_Exercise instructions:_
Exactly those lines that run from the one containing "The width and" through the last line of the entries below should be printed, and no others.

(Dataset records)

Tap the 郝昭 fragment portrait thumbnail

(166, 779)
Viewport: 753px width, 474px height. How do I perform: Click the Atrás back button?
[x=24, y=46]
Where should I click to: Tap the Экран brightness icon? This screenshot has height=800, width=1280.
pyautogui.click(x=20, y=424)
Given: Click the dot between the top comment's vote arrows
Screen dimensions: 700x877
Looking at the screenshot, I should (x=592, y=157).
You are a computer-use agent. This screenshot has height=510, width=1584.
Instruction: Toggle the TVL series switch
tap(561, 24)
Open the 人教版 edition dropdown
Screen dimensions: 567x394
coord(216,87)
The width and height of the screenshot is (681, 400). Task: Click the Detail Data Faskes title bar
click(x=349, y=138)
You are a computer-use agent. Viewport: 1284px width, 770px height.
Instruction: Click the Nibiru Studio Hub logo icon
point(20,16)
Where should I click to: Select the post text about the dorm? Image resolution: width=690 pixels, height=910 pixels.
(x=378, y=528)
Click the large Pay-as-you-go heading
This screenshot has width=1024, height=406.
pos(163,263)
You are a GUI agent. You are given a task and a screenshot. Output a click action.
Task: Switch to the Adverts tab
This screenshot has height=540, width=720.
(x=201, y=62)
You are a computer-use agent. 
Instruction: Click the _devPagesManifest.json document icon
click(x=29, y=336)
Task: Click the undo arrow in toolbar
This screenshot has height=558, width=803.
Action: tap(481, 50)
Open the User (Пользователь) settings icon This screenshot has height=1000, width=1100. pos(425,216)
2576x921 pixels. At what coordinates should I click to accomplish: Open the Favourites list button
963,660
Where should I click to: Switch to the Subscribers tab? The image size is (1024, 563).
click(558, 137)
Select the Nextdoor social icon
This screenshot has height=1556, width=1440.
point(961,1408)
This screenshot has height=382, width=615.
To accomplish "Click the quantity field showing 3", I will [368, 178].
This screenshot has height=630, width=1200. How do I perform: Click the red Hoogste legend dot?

_Written solution:_
The width and height of the screenshot is (681, 400). Task: Click the Detail Data Faskes title bar
click(x=349, y=138)
You are a computer-use agent. Viewport: 1284px width, 770px height.
Instruction: Click the Nibiru Studio Hub logo icon
point(20,16)
Where should I click to: Select the post text about the dorm? Image resolution: width=690 pixels, height=910 pixels.
(x=378, y=528)
Click the large Pay-as-you-go heading
This screenshot has width=1024, height=406.
pos(163,263)
You are a GUI agent. You are given a task and a screenshot. Output a click action.
Task: Switch to the Adverts tab
This screenshot has height=540, width=720.
(x=201, y=62)
You are a computer-use agent. 
Instruction: Click the _devPagesManifest.json document icon
click(x=29, y=336)
Task: Click the undo arrow in toolbar
This screenshot has height=558, width=803.
Action: tap(481, 50)
Open the User (Пользователь) settings icon This screenshot has height=1000, width=1100. pos(425,216)
2576x921 pixels. At what coordinates should I click to accomplish: Open the Favourites list button
963,660
Where should I click to: Switch to the Subscribers tab? The image size is (1024, 563).
click(558, 137)
Select the Nextdoor social icon
This screenshot has height=1556, width=1440.
point(961,1408)
This screenshot has height=382, width=615.
To accomplish "Click the quantity field showing 3", I will [368, 178].
This screenshot has height=630, width=1200. How do I perform: Click the red Hoogste legend dot?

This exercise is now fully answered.